• [Selected passage]:
※ ※ ※
Weird inputs in the middle of texts.
Seen lots of people at the comments section complain about chinese characters, but I got these:
doubling over until his cap nearly slips off. "ableView finally catching on
The Magic Sphere hums on a pedestal woven from licorice ropes, its surface swirling with imprisoned starlight "../static/placeholder.png"../static/placeholder.png"and fractured reflections
Why was the old model even replaced in first place?
I can't agree with anything you said here.
Opposed to our current model? "Her dark eyes narrow—knuckles whitening—plum blossom intensifying—as her nails dig moon crescents into his flesh."
Suffers from the exact same issues efven if worse.
Don’t know how to put this politely: thing was dumb as a fook’n rock, is what I’m trying to say.
I really never ever found this to be the case. If anything the new model is worse at writing out elaborate texts because it cuts off faster.
Honestly might be just to save money because the new model seems briefer-I don't blame the dev and super appreciate this amazing free tool-but don't stand here and tell us it's somehow better.
※ ※ ※
• [Prompt A]:
Answer these questions from the forum thread about weird inputs:
(i) What do many people in the comments section complain about?
(ii) What does the Magic Sphere hum on?
(iii) According to the poster who never found the old model to be dumb, why is the new model worse at writing out elaborate texts?
• [Prompt B]:
Reproduce the part of the forum thread that opens with the words containing "Suffers from the" and closes with "cuts off faster.".
The records have no role in this work.

Collected data
※ ※ ※
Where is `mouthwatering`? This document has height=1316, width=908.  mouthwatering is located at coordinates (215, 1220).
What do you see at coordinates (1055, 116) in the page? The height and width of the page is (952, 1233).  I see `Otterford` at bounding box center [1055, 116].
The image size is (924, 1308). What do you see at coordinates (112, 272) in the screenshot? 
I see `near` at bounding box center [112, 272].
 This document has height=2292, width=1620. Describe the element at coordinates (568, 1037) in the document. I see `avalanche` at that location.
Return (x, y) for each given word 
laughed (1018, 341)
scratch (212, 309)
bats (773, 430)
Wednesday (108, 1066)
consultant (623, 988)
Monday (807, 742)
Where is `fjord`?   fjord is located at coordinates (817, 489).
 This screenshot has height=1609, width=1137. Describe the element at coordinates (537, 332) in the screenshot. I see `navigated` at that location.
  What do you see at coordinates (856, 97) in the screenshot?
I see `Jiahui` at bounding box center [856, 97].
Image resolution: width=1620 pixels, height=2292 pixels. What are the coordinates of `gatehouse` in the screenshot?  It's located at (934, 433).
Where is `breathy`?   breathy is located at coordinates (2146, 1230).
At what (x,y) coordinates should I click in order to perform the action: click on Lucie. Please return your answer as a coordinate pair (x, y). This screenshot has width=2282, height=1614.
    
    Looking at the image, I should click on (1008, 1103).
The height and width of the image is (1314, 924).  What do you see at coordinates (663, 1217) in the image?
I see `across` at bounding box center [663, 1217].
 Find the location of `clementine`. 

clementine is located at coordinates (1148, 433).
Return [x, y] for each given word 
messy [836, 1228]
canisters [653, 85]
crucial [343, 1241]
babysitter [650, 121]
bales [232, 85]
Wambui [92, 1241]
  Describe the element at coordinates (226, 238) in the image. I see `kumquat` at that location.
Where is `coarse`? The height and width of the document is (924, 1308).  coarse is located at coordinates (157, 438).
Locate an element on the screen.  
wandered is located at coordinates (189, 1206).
※ ※ ※
• [Task output A]:
(i) Chinese characters
(ii) A pedestal woven from licorice ropes
(iii) Because it cuts off faster

• [Task output B]:
Suffers from the exact same issues efven if worse.
Don’t know how to put this politely: thing was dumb as a fook’n rock, is what I’m trying to say.
I really never ever found this to be the case. If anything the new model is worse at writing out elaborate texts because it cuts off faster.